Dataset records section start
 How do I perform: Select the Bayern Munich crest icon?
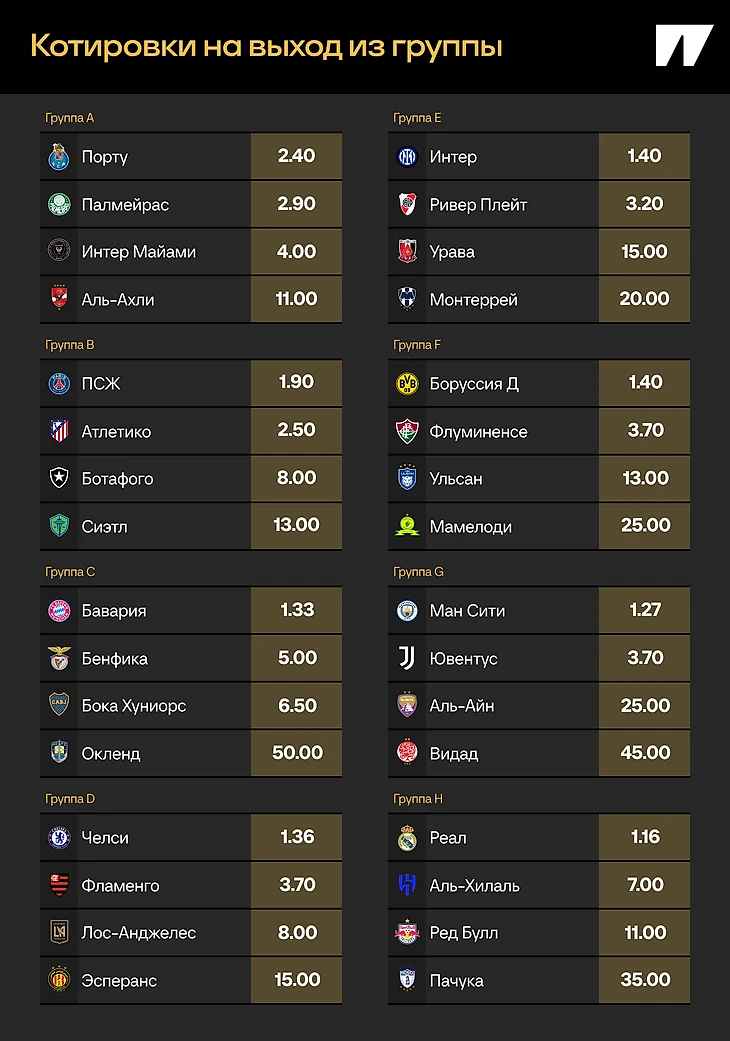[59, 611]
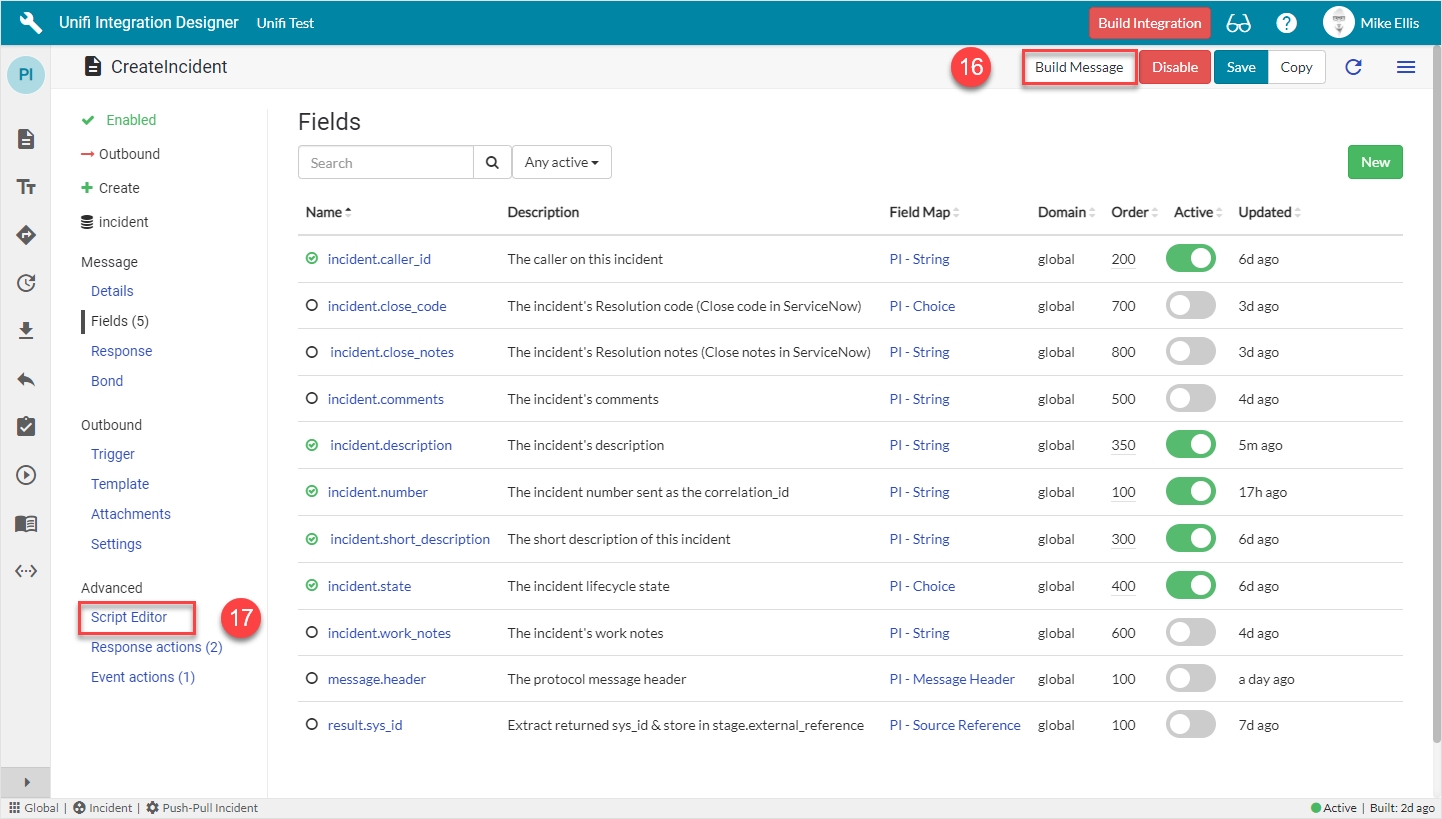
Task: Click the clipboard check icon in sidebar
Action: pos(27,427)
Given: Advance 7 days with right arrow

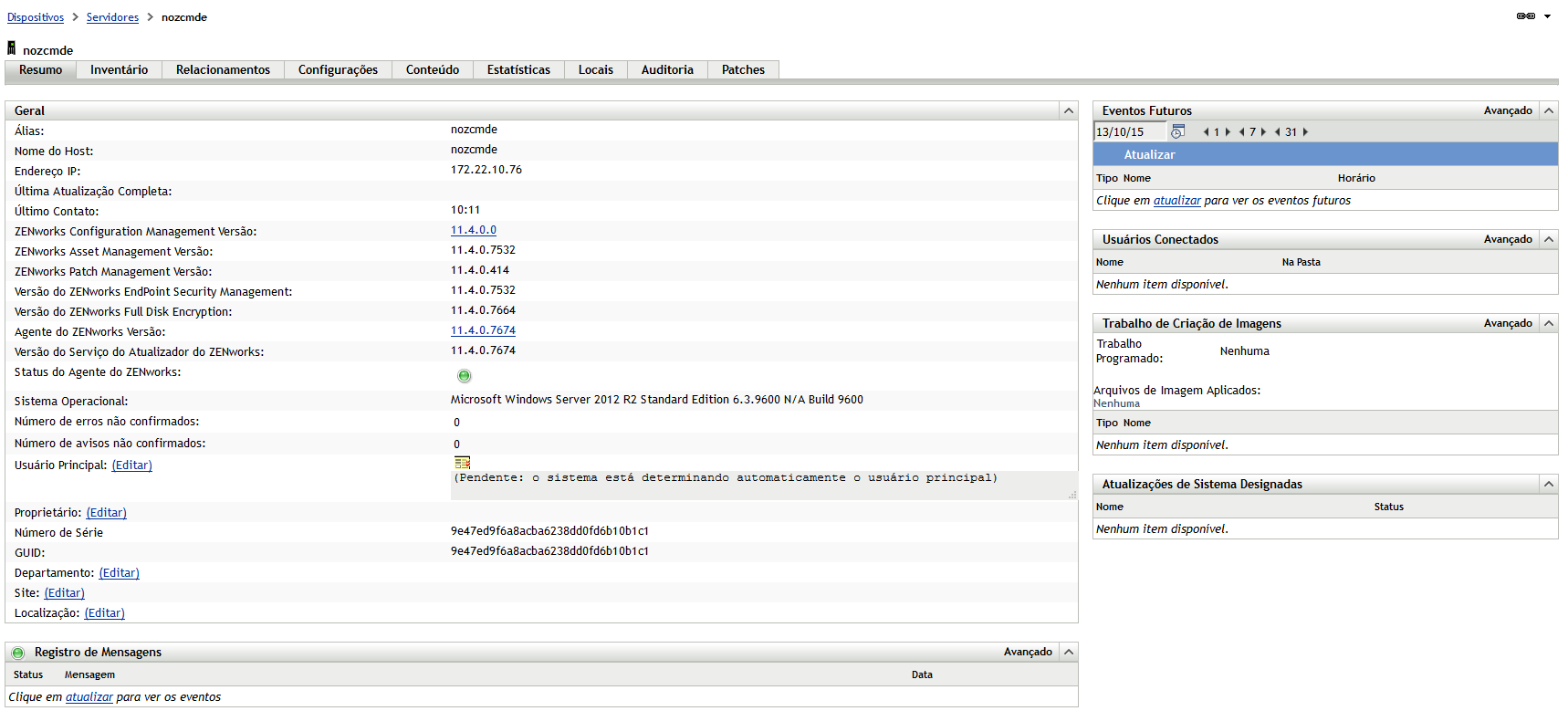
Dataset records section end
Output the material word for word, omitting its pictures.

 How do I perform: Select the Bayern Munich crest icon?
[59, 611]
Task: Click the clipboard check icon in sidebar
Action: pos(27,427)
Given: Advance 7 days with right arrow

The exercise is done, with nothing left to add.